■ **IHRE AUFGABE**:
Wiederholen Sie wortgetreu den Abschnitt aus dem Text zur Zusammenarbeit in der Metropolregion, der mit den Worten „Die zentrale Aussage“ einsetzt und mit „ausgebaut werden sollten.“ schließt.

--- VORLIEGENDER TEXT ---

Die zentrale Aussage des Berichts ist folgende - ich zitiere -:

„Allem voran gilt es, in größeren Kategorien, das heißt über Kommunal-, Länder- und auch Staatsgrenzen hinaus zu denken (think big), um die in einem internationalen Kontext erforderliche kritische Masse zu erreichen und den langfristigen Nutzen für die gesamte Region zu maximieren.“

Wir fangen bei der Zusammenarbeit ja nicht bei null an. Unsere Landesregierung und die Metropolregion selbst mit ihren Gremien haben gemeinsam schon viele Projekte vorangebracht. So gibt es zum Beispiel die gemeinsame Wasserstoffstrategie und die Norddeutsche Energiewende 4.0. Es gibt das Leitprojekt der Radschnellwege in der MRH, einzelne gemeinsame Gewerbegebiete und Biotopverbünde. All dies sind gute Projekte, die weitergeführt und ausgebaut werden sollten.

--- BEREITGESTELLTES MATERIAL ---

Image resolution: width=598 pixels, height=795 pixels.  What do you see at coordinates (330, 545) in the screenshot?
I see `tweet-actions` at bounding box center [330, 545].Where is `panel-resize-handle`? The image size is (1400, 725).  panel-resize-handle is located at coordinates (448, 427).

---

■ **LÖSUNG ZUR AUFGABE**:
Die zentrale Aussage des Berichts ist folgende - ich zitiere -:

„Allem voran gilt es, in größeren Kategorien, das heißt über Kommunal-, Länder- und auch Staatsgrenzen hinaus zu denken (think big), um die in einem internationalen Kontext erforderliche kritische Masse zu erreichen und den langfristigen Nutzen für die gesamte Region zu maximieren.“

Wir fangen bei der Zusammenarbeit ja nicht bei null an. Unsere Landesregierung und die Metropolregion selbst mit ihren Gremien haben gemeinsam schon viele Projekte vorangebracht. So gibt es zum Beispiel die gemeinsame Wasserstoffstrategie und die Norddeutsche Energiewende 4.0. Es gibt das Leitprojekt der Radschnellwege in der MRH, einzelne gemeinsame Gewerbegebiete und Biotopverbünde. All dies sind gute Projekte, die weitergeführt und ausgebaut werden sollten.